The technical parallel

If you're an engineer, you already know this pattern by a different name.

In Node.js, there's a metric called event-loop lag -- the delay between when the runtime schedules a callback and when it actually executes. When it climbs, your async code is still technically non-blocking, but everything feels slow. At Bolt, we tracked this in Grafana and alerted on it in Slack. When it spiked, the on-duty engineer had to acknowledge it.

We had one case where event-loop lag spiked to several seconds, once per day, like clockwork. A service was parsing a large data structure synchronously -- blocking the entire event loop while it chewed through the input. The fix was batching: split the input into chunks with a dummy await between each batch, yielding back to the event loop so other work could proceed.
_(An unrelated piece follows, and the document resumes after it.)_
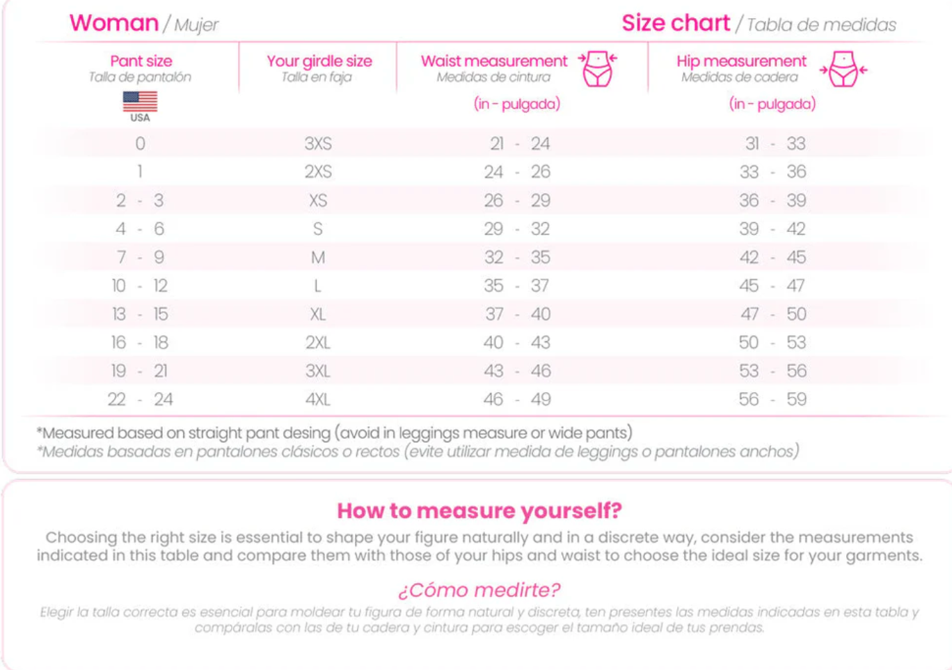The height and width of the screenshot is (670, 952).
Task: Click the "How to measure yourself?" heading
Action: pyautogui.click(x=479, y=511)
A manager doing the same thing would call it delegation.

A ticket is a Promise -- it tracks state (pending, in progress, resolved, rejected), the requester doesn't block, and producer and consumer are decoupled.

Removing a ticket system because the backlog is too long is like removing Promises from your codebase because the event loop is lagging. You haven't fixed the throughput problem. You've removed the interface that made it visible.

When event-loop lag spikes, you don't remove the event loop. You profile. You offload heavy synchronous work to worker threads. You add backpressure. The organisational equivalent is the same.

What patterns would you apply?

Software engineers have spent decades building patterns for exactly this: stop accepting work when you're overloaded, spread it evenly, slow down intake rather than dropping things silently, keep functioning even when part of the system is broken. Linus Torvalds runs fix-only merge windows for the Linux kernel -- that's backpressure at project scale. There's a longer conversation here about what distributed systems teach us about management. It starts with a map and some crayons.

It's like your team were playing games of chess on boards. Then someone decides boards are too slow, and switches to passing bits of paper with chess notation back and forth. Now people mistake a move from one game for another. They lose track of state. They lose moves. They lose entire games. Some of them can't even read notation. Lines get crossed, packets get dropped, state gets corrupted. The games haven't changed. You just removed the interface that made them playable.